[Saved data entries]
= Beginning of Section =

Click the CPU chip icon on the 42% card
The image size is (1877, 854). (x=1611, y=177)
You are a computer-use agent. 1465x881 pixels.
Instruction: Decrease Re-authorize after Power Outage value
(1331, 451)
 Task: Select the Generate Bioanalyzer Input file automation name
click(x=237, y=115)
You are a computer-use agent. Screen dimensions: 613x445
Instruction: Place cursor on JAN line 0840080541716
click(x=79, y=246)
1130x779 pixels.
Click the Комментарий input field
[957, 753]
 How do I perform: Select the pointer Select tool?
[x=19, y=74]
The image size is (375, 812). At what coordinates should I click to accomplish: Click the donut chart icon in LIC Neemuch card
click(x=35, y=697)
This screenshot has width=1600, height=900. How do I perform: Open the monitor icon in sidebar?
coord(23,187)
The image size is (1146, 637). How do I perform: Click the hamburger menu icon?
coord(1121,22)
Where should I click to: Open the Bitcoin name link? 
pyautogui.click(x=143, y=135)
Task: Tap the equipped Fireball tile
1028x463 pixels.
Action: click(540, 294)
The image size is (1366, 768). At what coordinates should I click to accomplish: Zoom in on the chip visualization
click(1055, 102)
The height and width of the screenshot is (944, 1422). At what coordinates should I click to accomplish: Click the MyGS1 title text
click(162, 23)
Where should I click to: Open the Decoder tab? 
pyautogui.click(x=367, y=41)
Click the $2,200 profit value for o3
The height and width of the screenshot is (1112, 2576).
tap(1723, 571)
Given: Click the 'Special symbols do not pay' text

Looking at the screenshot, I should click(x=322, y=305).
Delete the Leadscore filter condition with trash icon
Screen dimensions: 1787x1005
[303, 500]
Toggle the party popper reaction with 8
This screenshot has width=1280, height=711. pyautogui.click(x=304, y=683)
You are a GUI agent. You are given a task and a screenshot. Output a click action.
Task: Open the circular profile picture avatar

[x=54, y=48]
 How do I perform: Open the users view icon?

= End of Section =

Task description: Each of the entries must be set down exactly, none omitted.

Answer space:
Click the CPU chip icon on the 42% card
The image size is (1877, 854). (x=1611, y=177)
You are a computer-use agent. 1465x881 pixels.
Instruction: Decrease Re-authorize after Power Outage value
(1331, 451)
 Task: Select the Generate Bioanalyzer Input file automation name
click(x=237, y=115)
You are a computer-use agent. Screen dimensions: 613x445
Instruction: Place cursor on JAN line 0840080541716
click(x=79, y=246)
1130x779 pixels.
Click the Комментарий input field
[957, 753]
 How do I perform: Select the pointer Select tool?
[x=19, y=74]
The image size is (375, 812). At what coordinates should I click to accomplish: Click the donut chart icon in LIC Neemuch card
click(x=35, y=697)
This screenshot has width=1600, height=900. How do I perform: Open the monitor icon in sidebar?
coord(23,187)
The image size is (1146, 637). How do I perform: Click the hamburger menu icon?
coord(1121,22)
Where should I click to: Open the Bitcoin name link? 
pyautogui.click(x=143, y=135)
Task: Tap the equipped Fireball tile
1028x463 pixels.
Action: click(540, 294)
The image size is (1366, 768). At what coordinates should I click to accomplish: Zoom in on the chip visualization
click(1055, 102)
The height and width of the screenshot is (944, 1422). At what coordinates should I click to accomplish: Click the MyGS1 title text
click(162, 23)
Where should I click to: Open the Decoder tab? 
pyautogui.click(x=367, y=41)
Click the $2,200 profit value for o3
The height and width of the screenshot is (1112, 2576).
tap(1723, 571)
Given: Click the 'Special symbols do not pay' text

Looking at the screenshot, I should click(x=322, y=305).
Delete the Leadscore filter condition with trash icon
Screen dimensions: 1787x1005
[303, 500]
Toggle the party popper reaction with 8
This screenshot has width=1280, height=711. pyautogui.click(x=304, y=683)
You are a GUI agent. You are given a task and a screenshot. Output a click action.
Task: Open the circular profile picture avatar

[x=54, y=48]
 How do I perform: Open the users view icon?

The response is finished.